Today's tastes in entertainment are such that episodic television is unpalatable, and shows the likes of
Law & Order or
Star Trek: the Next Generation—where the week's previous episode was usually never spoken of or referenced ever again—would be DOA. When you're basing your new TV show on Star Wars it's just too tantalizing to resist referencing other works in that 'universe', partly because lots and lots of the fans absolutely adore "fan service", and partly because people won't put up with the pacing and episodic plots that
The Mandalorian is really a loving homage to: old Westerns.
I spoke of
Law & Order above because there's a reason
SVU is still on TV and its progenitor was cancelled ten years ago. The original
L&O was a crime-of-the-week show where we barely got to know the main characters outside of work.
SVU always delved further into its characters' personal lives and maintained season-spanning background story lines. In classic Westerns you often didn't learn any great details about the gunslinger protagonist, but modern audiences won't put up with that.
I also referenced
TNG specifically because many of the same problems you've seen with this season of
The Mandalorian you see throughout the run of
Star Trek: Discovery.
Discovery is essentially built on references to prior Star Trek characters and stories. That's all that show is about
: references to other Star Trek shows. (That's all the recent movies ever were too.)

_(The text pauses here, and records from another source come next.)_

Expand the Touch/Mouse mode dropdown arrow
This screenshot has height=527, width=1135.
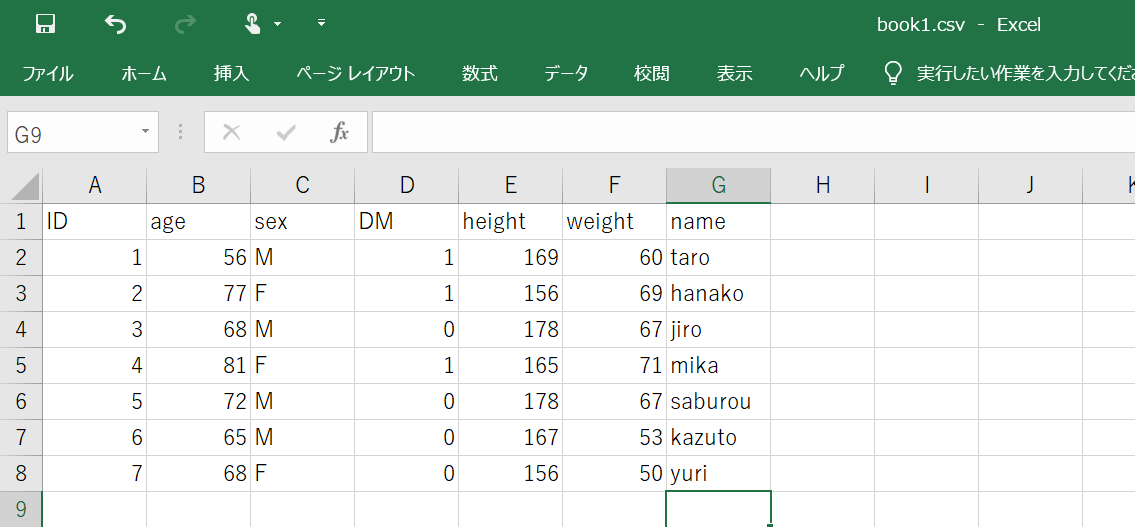point(277,24)
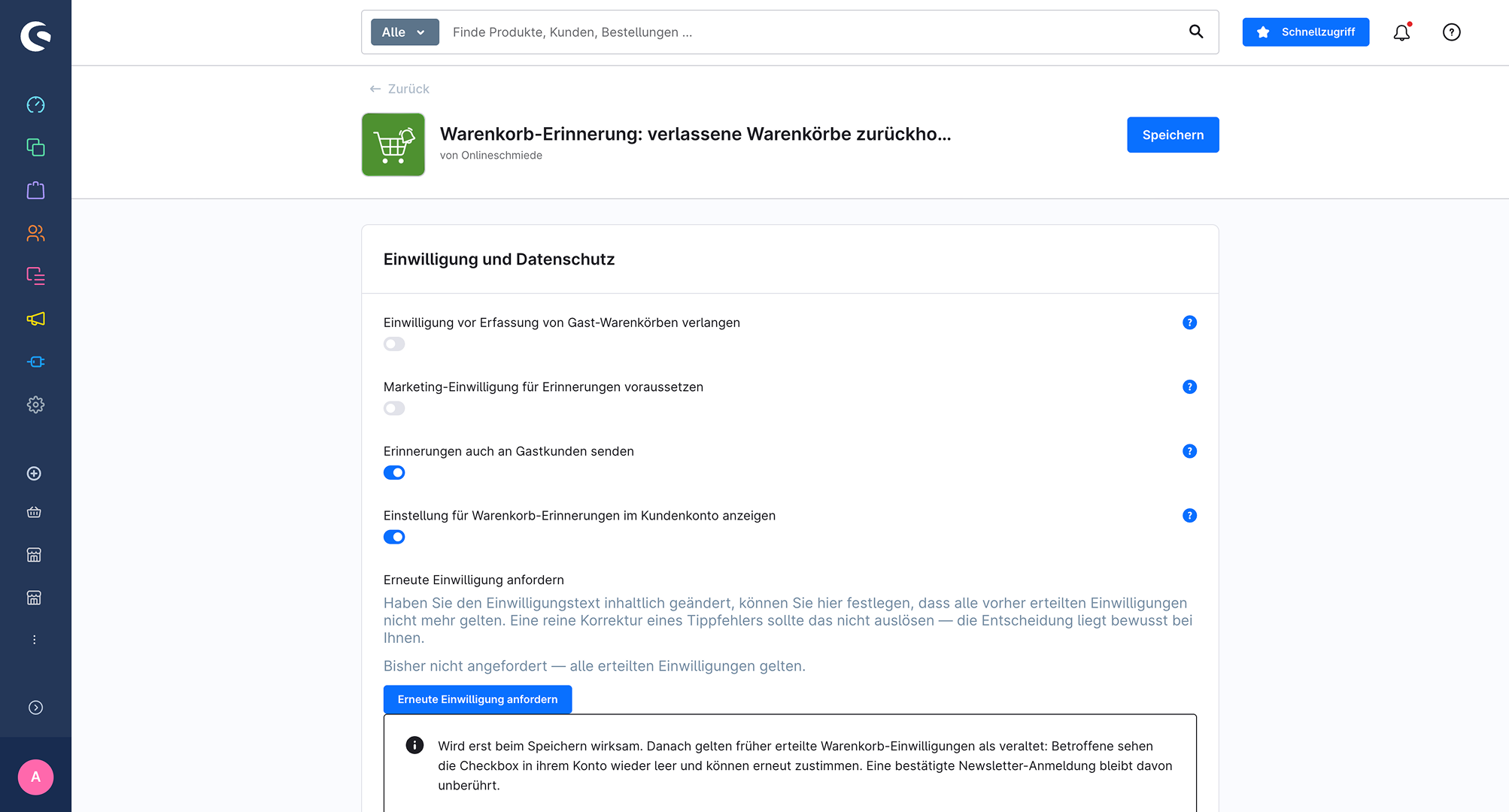Click the notifications bell icon
The image size is (1509, 812).
[1401, 32]
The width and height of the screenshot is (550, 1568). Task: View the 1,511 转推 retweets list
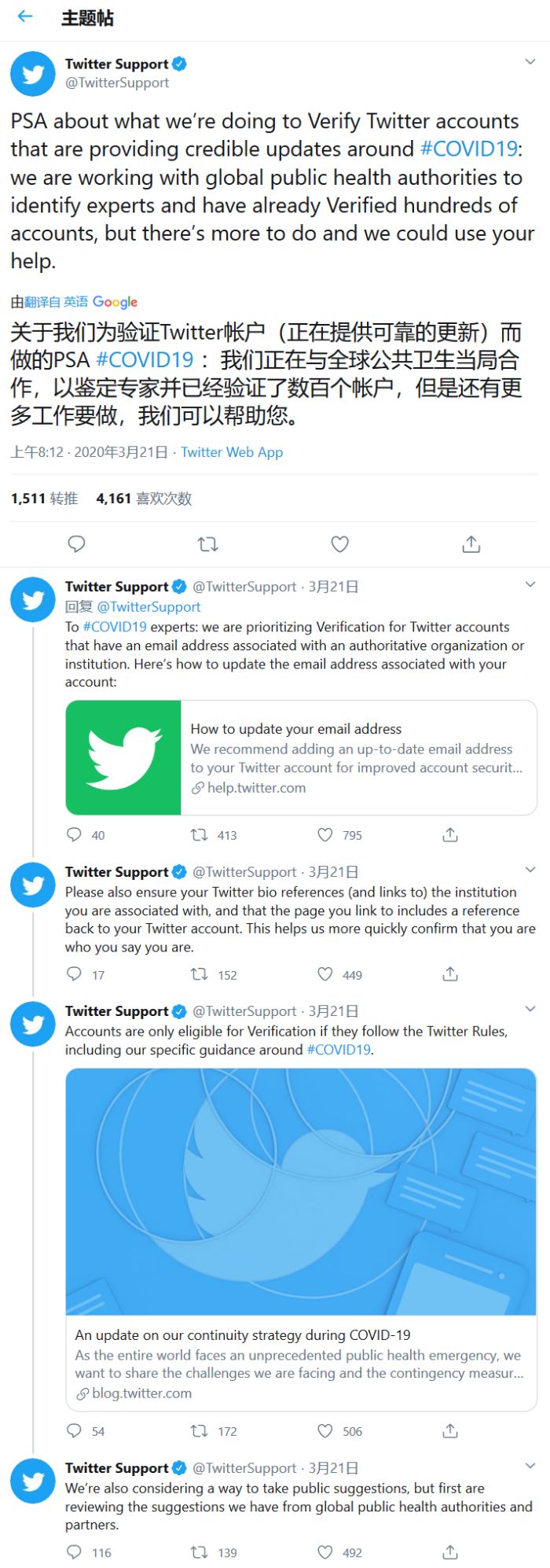pyautogui.click(x=45, y=499)
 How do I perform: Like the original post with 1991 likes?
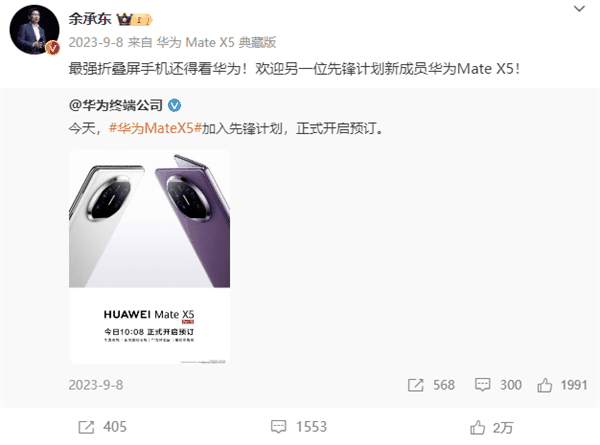click(x=545, y=385)

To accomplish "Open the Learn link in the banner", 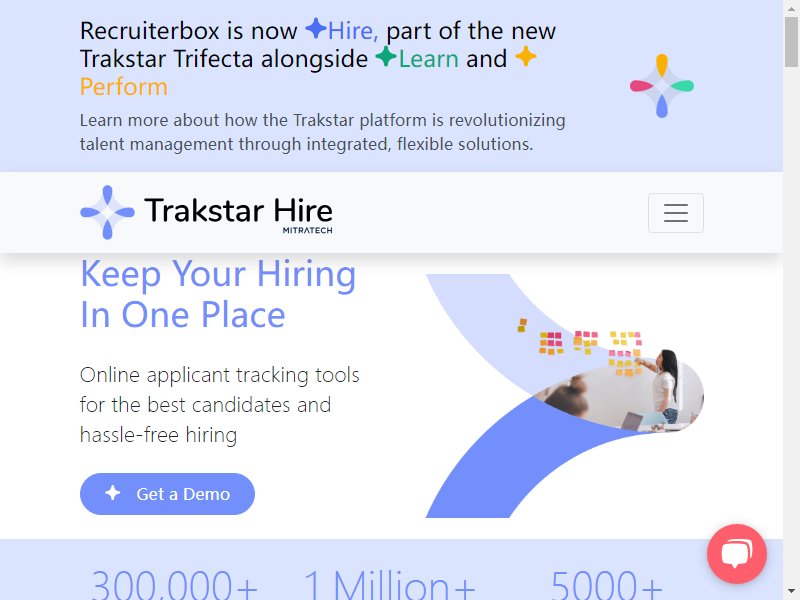I will tap(428, 59).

The Mandalorian is threading a fine line with it. This season has been much the same as last, in that Mando spent episodes travelling to new places and meeting new people and nothing overarchingly "important" to the greater narrative happened, but by the end of the season he's in enough peril that he rounds up the people he's met over the season to help him overcome his dilemma. It's an old trope and they do it very well. What was different about this season vs. last is that the motley group of characters Mando met last season (the Ugnaught... "Khuill?" sp?, Cara Dune, Greef Karga, Fennic Shand, etc.) were entirely new characters and this season lots of them were characters we already knew (Boba Fett, Bo-Katan, Luke Skywalker). There's a bit of a danger to what they're doing because it doesn't take much to push the narrative from simply "interweaving our stories with other stories in the known 'universe'" to "fan service", and just a half-step even further into "our own characters are not interesting enough to support our own narratives, so we're going to shore it up with references to other shows' characters and events" (e.g.
Star Trek: Discovery).
So far I'm enjoying the ride and I'm not too proud to admit that I was giddy to see a still-young, post-ROTJ Luke, even if it was "fan service" and something of a
deus ex machina ending. It was cathartic, as others have said, to see what Luke in his prime was capable of. I think it also serves the story well because there is some logic to showing Mando what Grogu really could be capable of and hence why he ought to let him go, despite how terribly sad he is to do so. It also serves well to show why the Empire and people like Gideon were/are terrified of Jedi Knights. Whether it was director Peyton Reed's idea or someone else's it was brilliant to shoot Luke's scenes very much like the Vader scenes in
Rogue One, to show that even nigh-invincible super-robots are, to borrow a phrase, "insignificant next to the power of the Force". Even if we know Luke's motivations are virtuous it makes Gideon and other 'Imps' a little more believable to see them just as afraid of a cloaked man with a lightsaber as the rebels were of Vader. Seeing them recoil in horror at the sight of Luke makes their motivations seem a little greyer. There's an old saying that the best villains are ones that convincingly believe they're the heroes of their own stories, and that becomes a lot easier to believe when you see the protagonists looking like villains.